Data items
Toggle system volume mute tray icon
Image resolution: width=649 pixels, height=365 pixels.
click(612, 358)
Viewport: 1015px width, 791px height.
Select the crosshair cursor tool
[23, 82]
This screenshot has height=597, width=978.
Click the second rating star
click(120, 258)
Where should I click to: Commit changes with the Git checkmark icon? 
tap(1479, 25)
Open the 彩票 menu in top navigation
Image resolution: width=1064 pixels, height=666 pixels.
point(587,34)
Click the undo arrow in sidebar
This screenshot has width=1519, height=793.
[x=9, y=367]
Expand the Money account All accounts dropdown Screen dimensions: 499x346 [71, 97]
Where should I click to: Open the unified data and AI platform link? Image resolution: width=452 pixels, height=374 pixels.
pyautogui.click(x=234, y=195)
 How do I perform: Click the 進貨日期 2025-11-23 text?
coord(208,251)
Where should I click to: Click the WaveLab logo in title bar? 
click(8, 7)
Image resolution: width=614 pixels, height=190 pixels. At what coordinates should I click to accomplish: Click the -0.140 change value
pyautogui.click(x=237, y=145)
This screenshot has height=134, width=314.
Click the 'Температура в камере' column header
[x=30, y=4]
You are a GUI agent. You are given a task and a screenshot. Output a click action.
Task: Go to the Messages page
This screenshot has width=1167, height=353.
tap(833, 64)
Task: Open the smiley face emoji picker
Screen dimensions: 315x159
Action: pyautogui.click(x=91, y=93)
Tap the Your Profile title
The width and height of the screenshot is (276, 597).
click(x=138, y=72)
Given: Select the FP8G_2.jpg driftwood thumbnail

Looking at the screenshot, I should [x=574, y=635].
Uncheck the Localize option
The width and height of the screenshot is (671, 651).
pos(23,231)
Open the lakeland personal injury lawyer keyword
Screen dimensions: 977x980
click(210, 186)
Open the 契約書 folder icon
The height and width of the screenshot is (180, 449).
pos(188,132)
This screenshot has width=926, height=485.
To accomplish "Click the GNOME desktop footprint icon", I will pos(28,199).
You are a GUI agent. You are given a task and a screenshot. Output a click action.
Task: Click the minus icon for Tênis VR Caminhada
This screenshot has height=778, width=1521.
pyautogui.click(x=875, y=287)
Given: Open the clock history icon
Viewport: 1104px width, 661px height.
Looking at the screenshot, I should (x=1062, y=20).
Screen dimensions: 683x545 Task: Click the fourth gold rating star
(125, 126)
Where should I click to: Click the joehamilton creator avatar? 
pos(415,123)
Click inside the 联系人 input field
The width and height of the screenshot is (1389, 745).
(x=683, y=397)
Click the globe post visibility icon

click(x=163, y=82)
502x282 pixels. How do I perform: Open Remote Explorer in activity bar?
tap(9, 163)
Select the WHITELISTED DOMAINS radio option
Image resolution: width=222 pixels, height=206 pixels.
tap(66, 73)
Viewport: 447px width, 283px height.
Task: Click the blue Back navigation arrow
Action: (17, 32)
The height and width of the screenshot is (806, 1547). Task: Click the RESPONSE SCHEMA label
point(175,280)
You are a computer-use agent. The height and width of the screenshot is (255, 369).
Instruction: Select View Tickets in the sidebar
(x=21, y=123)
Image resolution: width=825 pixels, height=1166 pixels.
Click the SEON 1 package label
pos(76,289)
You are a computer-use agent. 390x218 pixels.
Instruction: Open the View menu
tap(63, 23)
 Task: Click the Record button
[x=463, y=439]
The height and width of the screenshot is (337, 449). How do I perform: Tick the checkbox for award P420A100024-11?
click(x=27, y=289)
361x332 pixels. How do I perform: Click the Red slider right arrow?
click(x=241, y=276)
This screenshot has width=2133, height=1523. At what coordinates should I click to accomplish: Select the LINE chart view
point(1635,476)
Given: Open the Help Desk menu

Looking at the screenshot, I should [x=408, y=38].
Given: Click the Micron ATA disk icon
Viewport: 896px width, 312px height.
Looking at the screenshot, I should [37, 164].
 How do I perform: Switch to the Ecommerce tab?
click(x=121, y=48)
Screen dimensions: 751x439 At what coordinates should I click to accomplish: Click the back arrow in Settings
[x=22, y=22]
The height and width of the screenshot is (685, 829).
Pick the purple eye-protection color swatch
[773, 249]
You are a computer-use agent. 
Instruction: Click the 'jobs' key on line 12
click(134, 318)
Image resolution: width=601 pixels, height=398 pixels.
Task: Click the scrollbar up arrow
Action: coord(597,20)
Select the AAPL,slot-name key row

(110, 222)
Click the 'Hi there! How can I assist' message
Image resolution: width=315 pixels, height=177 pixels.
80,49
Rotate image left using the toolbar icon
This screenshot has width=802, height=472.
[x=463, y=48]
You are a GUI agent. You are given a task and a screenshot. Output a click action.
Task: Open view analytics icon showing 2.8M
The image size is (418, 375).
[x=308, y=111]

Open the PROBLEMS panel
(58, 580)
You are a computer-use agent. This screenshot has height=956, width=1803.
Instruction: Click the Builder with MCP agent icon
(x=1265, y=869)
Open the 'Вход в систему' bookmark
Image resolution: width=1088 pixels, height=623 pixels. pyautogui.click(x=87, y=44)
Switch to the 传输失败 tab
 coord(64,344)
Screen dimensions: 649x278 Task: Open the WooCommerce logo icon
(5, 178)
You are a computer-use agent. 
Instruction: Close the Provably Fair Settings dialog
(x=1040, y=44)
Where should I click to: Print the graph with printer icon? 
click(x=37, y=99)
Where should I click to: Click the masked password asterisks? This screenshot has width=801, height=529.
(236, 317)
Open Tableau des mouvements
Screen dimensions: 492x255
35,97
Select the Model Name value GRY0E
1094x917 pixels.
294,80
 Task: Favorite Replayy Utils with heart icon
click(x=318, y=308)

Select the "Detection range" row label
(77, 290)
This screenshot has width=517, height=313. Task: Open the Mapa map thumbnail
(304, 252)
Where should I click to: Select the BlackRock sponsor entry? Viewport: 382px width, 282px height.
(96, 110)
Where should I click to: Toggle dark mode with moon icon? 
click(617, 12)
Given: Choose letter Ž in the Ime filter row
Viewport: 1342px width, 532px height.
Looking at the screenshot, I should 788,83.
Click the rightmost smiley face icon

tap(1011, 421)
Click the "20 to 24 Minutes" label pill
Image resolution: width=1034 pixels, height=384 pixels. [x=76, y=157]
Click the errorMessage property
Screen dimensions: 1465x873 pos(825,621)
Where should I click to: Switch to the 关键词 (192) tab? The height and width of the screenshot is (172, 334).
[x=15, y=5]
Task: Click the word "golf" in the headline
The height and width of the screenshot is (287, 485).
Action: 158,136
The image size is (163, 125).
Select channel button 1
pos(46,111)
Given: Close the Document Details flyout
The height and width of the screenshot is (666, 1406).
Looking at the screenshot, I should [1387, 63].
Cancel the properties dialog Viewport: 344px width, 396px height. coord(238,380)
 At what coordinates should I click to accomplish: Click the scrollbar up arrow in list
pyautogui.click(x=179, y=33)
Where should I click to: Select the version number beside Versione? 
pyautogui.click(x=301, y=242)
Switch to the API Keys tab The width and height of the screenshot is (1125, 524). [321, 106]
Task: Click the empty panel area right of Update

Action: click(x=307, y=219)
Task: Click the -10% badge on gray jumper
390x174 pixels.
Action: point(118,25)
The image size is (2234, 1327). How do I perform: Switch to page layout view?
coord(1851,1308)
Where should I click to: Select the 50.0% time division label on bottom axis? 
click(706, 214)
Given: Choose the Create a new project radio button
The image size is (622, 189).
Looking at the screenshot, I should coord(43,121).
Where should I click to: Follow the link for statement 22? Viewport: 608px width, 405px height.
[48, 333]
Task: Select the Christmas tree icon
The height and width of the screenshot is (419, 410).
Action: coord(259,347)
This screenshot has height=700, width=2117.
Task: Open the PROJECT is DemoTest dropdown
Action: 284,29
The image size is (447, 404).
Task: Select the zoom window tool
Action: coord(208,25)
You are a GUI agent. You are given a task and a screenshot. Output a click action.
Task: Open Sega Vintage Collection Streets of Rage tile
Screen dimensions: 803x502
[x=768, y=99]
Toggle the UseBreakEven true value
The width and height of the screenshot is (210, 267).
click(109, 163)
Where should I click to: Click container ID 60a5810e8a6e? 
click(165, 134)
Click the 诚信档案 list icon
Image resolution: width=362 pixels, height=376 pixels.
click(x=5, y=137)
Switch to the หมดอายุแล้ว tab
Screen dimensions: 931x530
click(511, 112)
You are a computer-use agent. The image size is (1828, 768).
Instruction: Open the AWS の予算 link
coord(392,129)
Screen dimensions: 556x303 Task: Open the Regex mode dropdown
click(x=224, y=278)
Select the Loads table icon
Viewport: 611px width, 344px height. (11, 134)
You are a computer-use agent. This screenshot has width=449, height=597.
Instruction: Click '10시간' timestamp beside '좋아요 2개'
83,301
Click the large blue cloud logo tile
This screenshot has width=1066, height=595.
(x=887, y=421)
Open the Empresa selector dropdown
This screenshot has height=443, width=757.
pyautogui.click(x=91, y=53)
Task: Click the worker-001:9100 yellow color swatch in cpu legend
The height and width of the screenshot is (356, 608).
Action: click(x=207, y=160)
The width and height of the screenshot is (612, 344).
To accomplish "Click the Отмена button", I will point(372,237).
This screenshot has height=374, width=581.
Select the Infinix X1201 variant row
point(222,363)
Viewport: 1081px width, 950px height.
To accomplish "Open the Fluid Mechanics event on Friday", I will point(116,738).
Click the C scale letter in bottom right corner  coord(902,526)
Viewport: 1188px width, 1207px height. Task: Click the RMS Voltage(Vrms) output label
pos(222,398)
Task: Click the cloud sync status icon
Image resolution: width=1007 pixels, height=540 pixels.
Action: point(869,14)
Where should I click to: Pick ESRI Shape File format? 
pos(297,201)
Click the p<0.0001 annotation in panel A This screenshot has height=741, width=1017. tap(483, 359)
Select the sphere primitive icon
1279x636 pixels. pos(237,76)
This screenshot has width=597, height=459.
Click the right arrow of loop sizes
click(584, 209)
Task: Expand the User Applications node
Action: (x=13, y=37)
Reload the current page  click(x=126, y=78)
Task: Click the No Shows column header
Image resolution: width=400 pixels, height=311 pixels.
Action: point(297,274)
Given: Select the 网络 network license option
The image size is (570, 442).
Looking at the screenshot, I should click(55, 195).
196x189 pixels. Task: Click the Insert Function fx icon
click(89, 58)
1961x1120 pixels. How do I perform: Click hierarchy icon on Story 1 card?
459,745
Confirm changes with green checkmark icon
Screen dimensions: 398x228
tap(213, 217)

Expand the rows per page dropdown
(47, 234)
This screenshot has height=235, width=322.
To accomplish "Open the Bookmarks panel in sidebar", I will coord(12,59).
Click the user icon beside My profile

Exercise details>
Render the entries from the first line through the line containing "point(587,34)", both included, as a numbered list. Leave out any blank lines.

Full solution>
1. Toggle system volume mute tray icon
2. Image resolution: width=649 pixels, height=365 pixels.
3. click(612, 358)
4. Viewport: 1015px width, 791px height.
5. Select the crosshair cursor tool
6. [23, 82]
7. This screenshot has height=597, width=978.
8. Click the second rating star
9. click(120, 258)
10. Where should I click to: Commit changes with the Git checkmark icon? 
11. tap(1479, 25)
12. Open the 彩票 menu in top navigation
13. Image resolution: width=1064 pixels, height=666 pixels.
14. point(587,34)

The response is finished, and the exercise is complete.